**Consignes de l'exercice**:
• 1. Condensez en liste le paragraphe de l'article sur l'acquisition du langage chez les personnes autistes qui commence par « Or, le manque d'attention conjointe ». Conservez-en les faits principaux.
• 2. Énumérez les auteurs de la méta-analyse présentée dans l'article sur l'acquisition du langage chez les personnes autistes, en précisant pour chacun la fonction que lui attribue le texte.
• 3. Rédigez la suite de l'article sur l'acquisition du langage chez les personnes autistes, à partir de sa dernière phrase.

**Document source**:
* * *

L’acquisition du langage serait différente chez des personnes autistes
- UdeMNouvelles
Le 20 septembre 2023
- Virginie Soffer
Certains enfants autistes pourraient acquérir des compétences langagières indépendamment de l'attention conjointe, qui est habituellement associée à l’apprentissage d’une langue.
Vous regardez un camion. Vous êtes avec un petit enfant et il suit votre regard. Il s’intéresse au véhicule que vous observez sans que vous pointiez l’objet. Cette attention conjointe s’avère ensuite essentielle dans l’apprentissage d’une langue pour associer un mot à un objet.
Or, le manque d’attention conjointe est une caractéristique majeure de l’autisme. Jusqu’à présent, on pensait ainsi que stimuler l’attention conjointe des personnes autistes les aiderait à s’exprimer verbalement. Mais une méta-analyse de 71 études sur l’autisme remet en question ce présupposé. L’acquisition du langage chez les gens atteints d’un trouble du spectre de l’autisme pourrait se faire autrement, selon cette recherche réalisée par Laurent Mottron, professeur au Département de psychiatrie et d’addictologie de l’Université de Montréal et psychiatre à l'Hôpital en santé mentale Rivière-des-Prairies du Centre intégré universitaire de santé et de services sociaux du Nord-de-l’Île-de-Montréal, Mikhail Kissine, professeur de linguistique à l’Université libre de Bruxelles, et Ariane St-Denis, étudiante en médecine à l’Université McGill. Ces travaux sont parus dans Neuroscience & Biobehavioral Reviews.
Près de 30 années de recherche sur l’autisme passées au crible
Pour réaliser leur méta-analyse, les auteurs ont pris en compte toutes les études sur l’attention conjointe et le langage chez les enfants autistes publiées depuis 1994.

* * *

[Éléments stockés du jeu de données]
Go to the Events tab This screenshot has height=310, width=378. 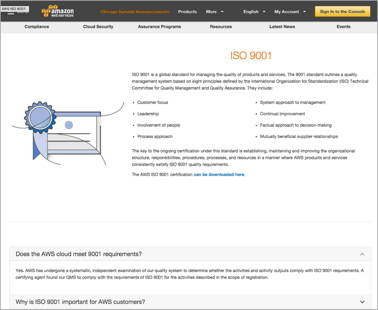click(x=343, y=27)
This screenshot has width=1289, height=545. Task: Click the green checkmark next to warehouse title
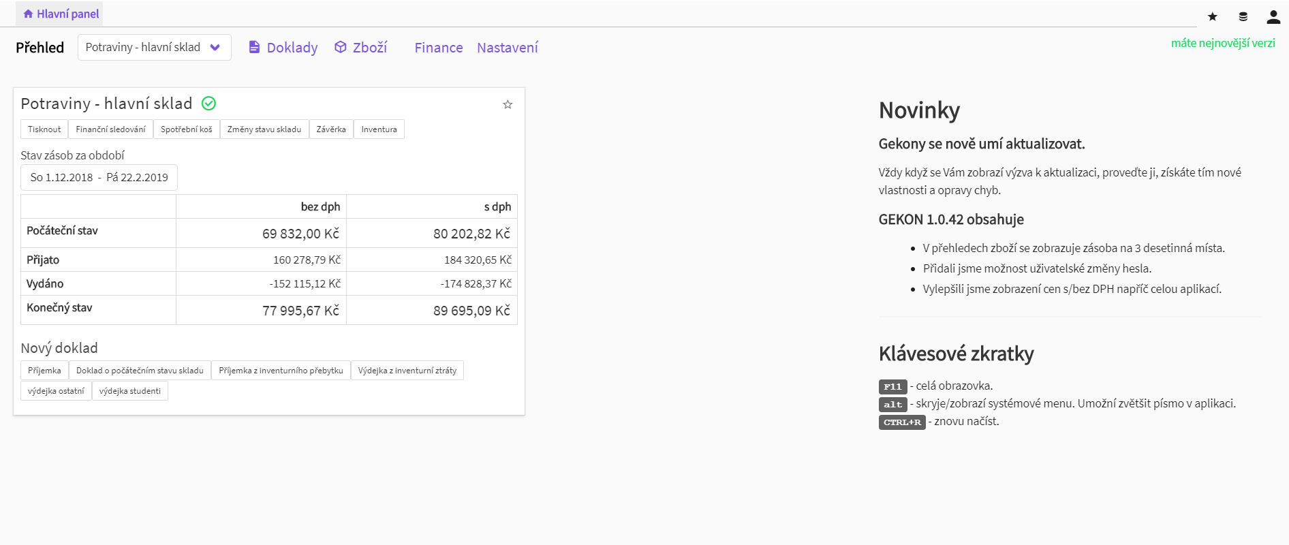pyautogui.click(x=208, y=104)
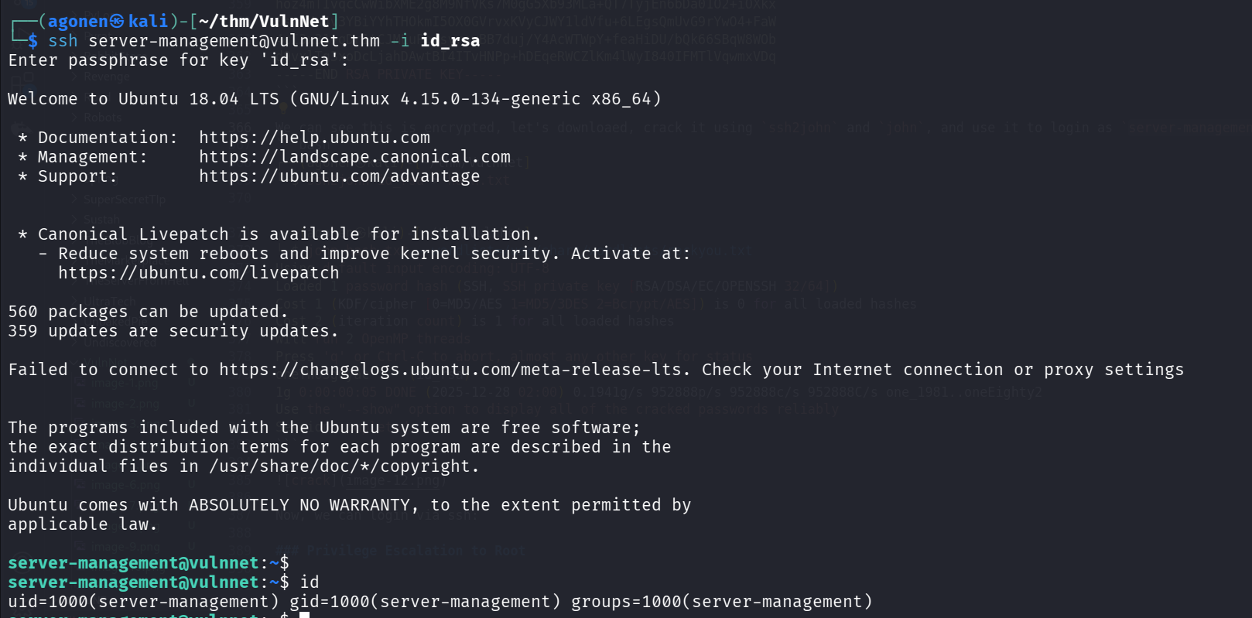1252x618 pixels.
Task: Click the uid=1000(server-management) output text
Action: 143,602
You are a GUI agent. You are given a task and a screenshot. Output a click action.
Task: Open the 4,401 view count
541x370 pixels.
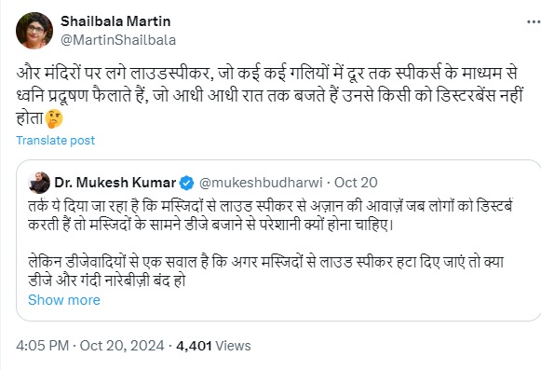click(194, 346)
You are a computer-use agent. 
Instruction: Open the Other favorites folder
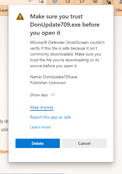point(119,10)
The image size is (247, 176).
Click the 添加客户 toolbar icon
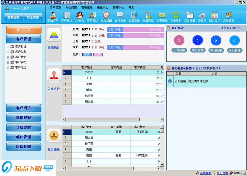[x=53, y=15]
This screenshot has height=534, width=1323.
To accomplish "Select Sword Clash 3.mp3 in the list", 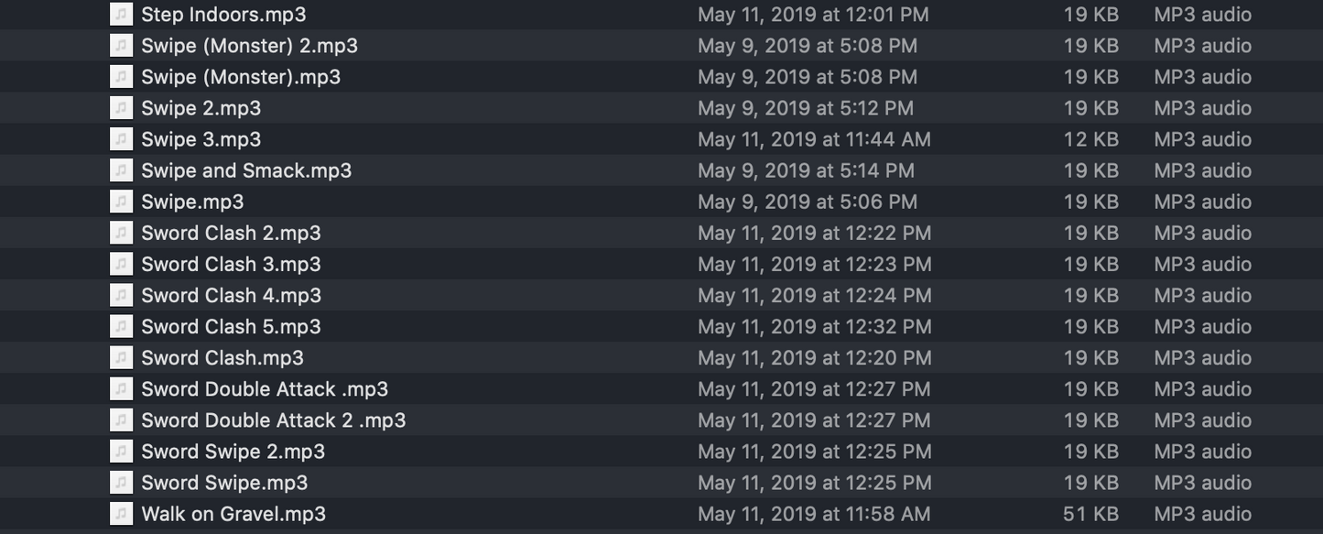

* * *

**Résultats de l'exercice**:
• 1.
- Le manque d'attention conjointe est une caractéristique majeure de l'autisme.
- Jusqu'à présent, on pensait que stimuler cette attention aiderait les personnes autistes à s'exprimer verbalement.
- Une méta-analyse de 71 études sur l'autisme remet en question ce présupposé : chez les personnes ayant un trouble du spectre de l'autisme, l'acquisition du langage pourrait se faire autrement.
- Auteurs : Laurent Mottron (Université de Montréal et Hôpital en santé mentale Rivière-des-Prairies), Mikhail Kissine (Université libre de Bruxelles) et Ariane St-Denis (Université McGill).
- Publication : Neuroscience & Biobehavioral Reviews.

• 2.
- Laurent Mottron : professeur au Département de psychiatrie et d'addictologie de l'Université de Montréal et psychiatre à l'Hôpital en santé mentale Rivière-des-Prairies du Centre intégré universitaire de santé et de services sociaux du Nord-de-l'Île-de-Montréal.
- Mikhail Kissine : professeur de linguistique à l'Université libre de Bruxelles.
- Ariane St-Denis : étudiante en médecine à l'Université McGill.

• 3.
Ils ont ensuite sélectionné celles qui rapportaient une mesure claire du langage structurel à l’aide d’éléments comme la taille du vocabulaire et ont exclu celles qui comprenaient uniquement des mesures des compétences en communication.
Apprendre une langue sans attention conjointe?
Chez les personnes neurotypiques, les interactions sociales jouent un rôle fondamental au moment de l’acquisition du langage. «Il est donc logique de supposer que la capacité à établir un cadre attentionnel partagé pourrait augmenter les possibilités pour les enfants autistes de prêter attention aux stimulus linguistiques et de s'engager dans des expériences de communication», expliquent les auteurs de l’étude.
Pourtant, cette méta-analyse laisse entendre que, dans des interventions visant à favoriser les communications sociales chez les personnes autistes, les gains linguistiques ne seraient pas significatifs. «Lier les résultats linguistiques à l’attention conjointe dans l'autisme est paradoxal dans la mesure où une proportion importante d'enfants autistes qui deviennent verbaux ont toujours un diagnostic d'autisme, dont une composante principale est précisément une attention conjointe atypiquement faible», poursuivent les auteurs de l’étude. On pensera par exemple aux individus atteints du syndrome d’Asperger qui acquièrent une impressionnante maîtrise langagière sans avoir développé parallèlement des habiletés sociales similaires.
Sur les 71 études analysées, seules 28 révèlent que travailler sur l’attention conjointe des gens autistes pourrait être corrélé à l’acquisition d’un vocabulaire simple chez les jeunes enfants. «Oui, ces études vont bien montrer que l'attention conjointe est associée à un vocabulaire très simple de moins de cinq mots. Par contre, elles ne permettent pas de prédire si l'enfant pourra ensuite s’exprimer correctement lorsqu’il aura sept ou huit ans», signale Laurent Mottron. Vingt-cinq autres études ne rapportent aucune corrélation entre l’attention conjointe et l’acquisition du vocabulaire chez les enfants autistes.
Et si l’apprentissage des langues se faisait autrement chez les personnes autistes?
L’apprentissage des langues pourrait être autre chez les personnes autistes, se faire sans interaction sociale. «Pensons par exemple aux populations immigrantes pour qui l’anglais n’est pas la langue maternelle et dont les enfants apprennent l’anglais uniquement en consultant la tablette électronique sans pourtant parler la langue de leurs parents», observe Laurent Mottron.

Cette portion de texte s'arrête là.